Scandinavian nations rank higher for well-being and economic opportunity. Japan and South Korea surpass us on innovation and economic readiness. Countries like Singapore and Israel demonstrate the importance of national nimbleness. We struggled to rescue two Canadians imprisoned in China as hostages and are ill-prepared to capitalize on Southeast Asia’s economic rise or India’s emergence as a global power. Far from “sunny ways,” Canada stands on the verge of precipitous decline.
Canada remains a great country with exemplary features, including our openness to cultural diversity, personal and collective freedoms, and commitment to social justice. Our standard of living, while falling in relative terms, remains incredibly high. Canada’s three largest cities—Montreal, Toronto, and Vancouver—are among the most liveable urban places in the world. Our diverse post-secondary education system is strong. Our natural beauty and abundant resources are without parallel. This is a nation that still has the potential for sustained greatness.

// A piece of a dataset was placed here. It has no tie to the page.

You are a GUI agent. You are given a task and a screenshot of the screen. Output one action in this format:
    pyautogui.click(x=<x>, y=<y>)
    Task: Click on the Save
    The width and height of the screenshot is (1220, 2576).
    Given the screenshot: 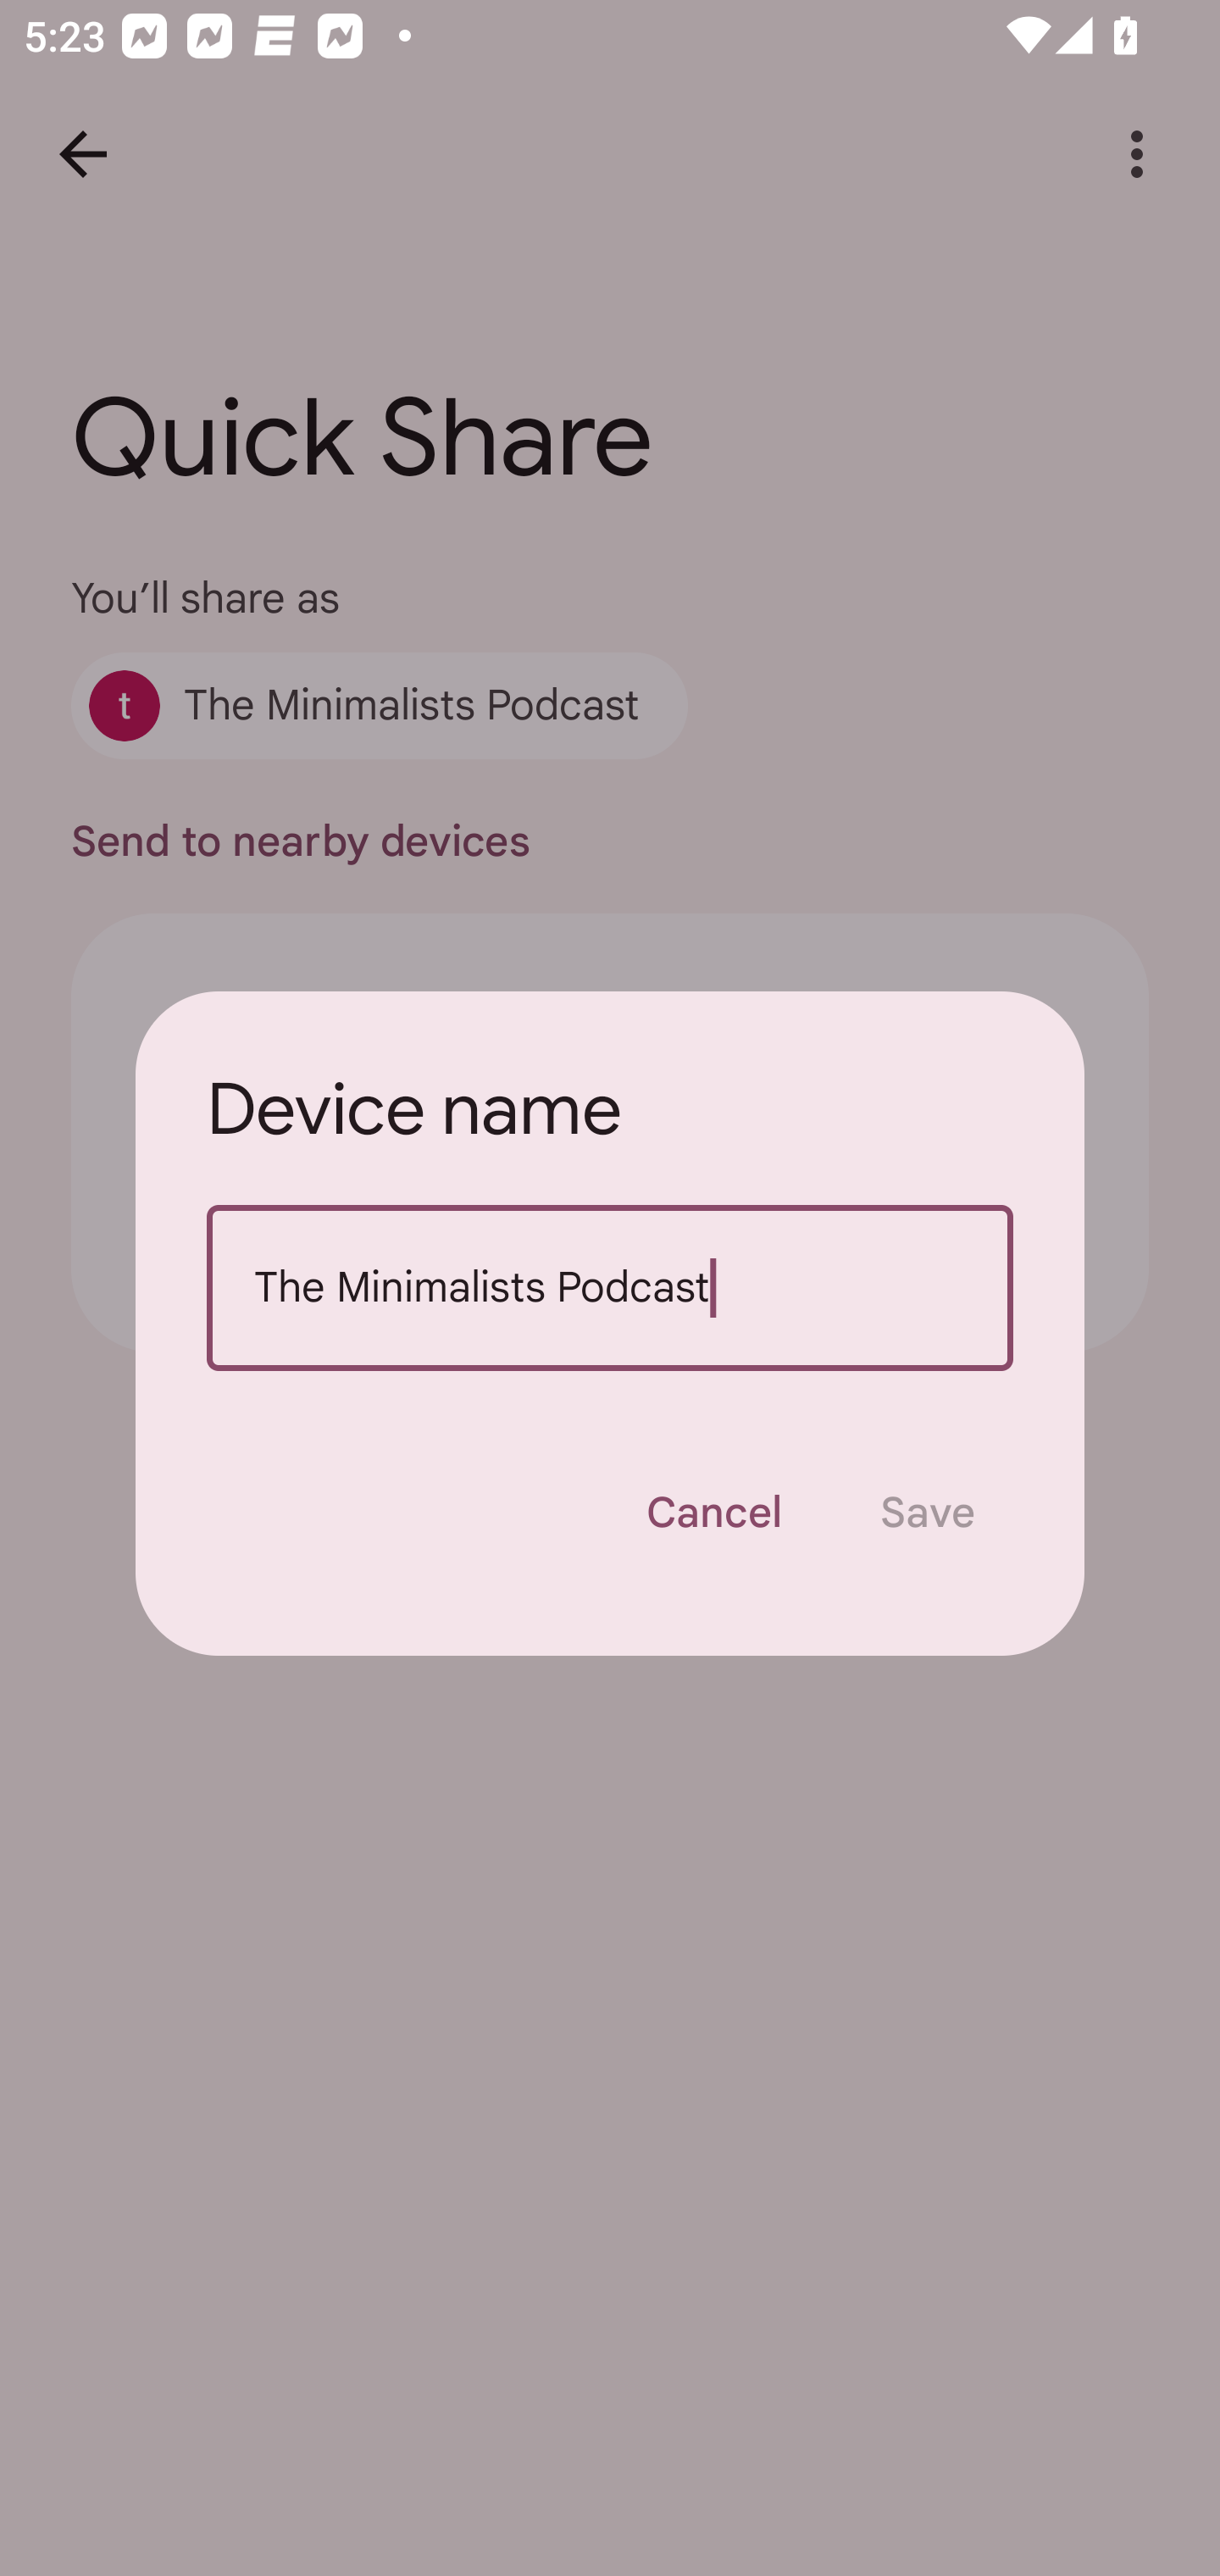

Canadians and their governments have forgotten that a nation must work hard to produce strong and sustainable outcomes. Instead, we collectively spend more time criticizing than building toward even greater achievements.
If the federal government could not readily control the Freedom Convoy, if the broader world rarely seeks our counsel, and if we have lost much of our attractiveness as an investment destination, then we must pay attention to the warning signs. The 21st century is not going well for Canada. We can and must do better. If not, Wilfrid Laurier’s enthusiastic boast about his beloved Canada will become little more than a fading and ironic memory.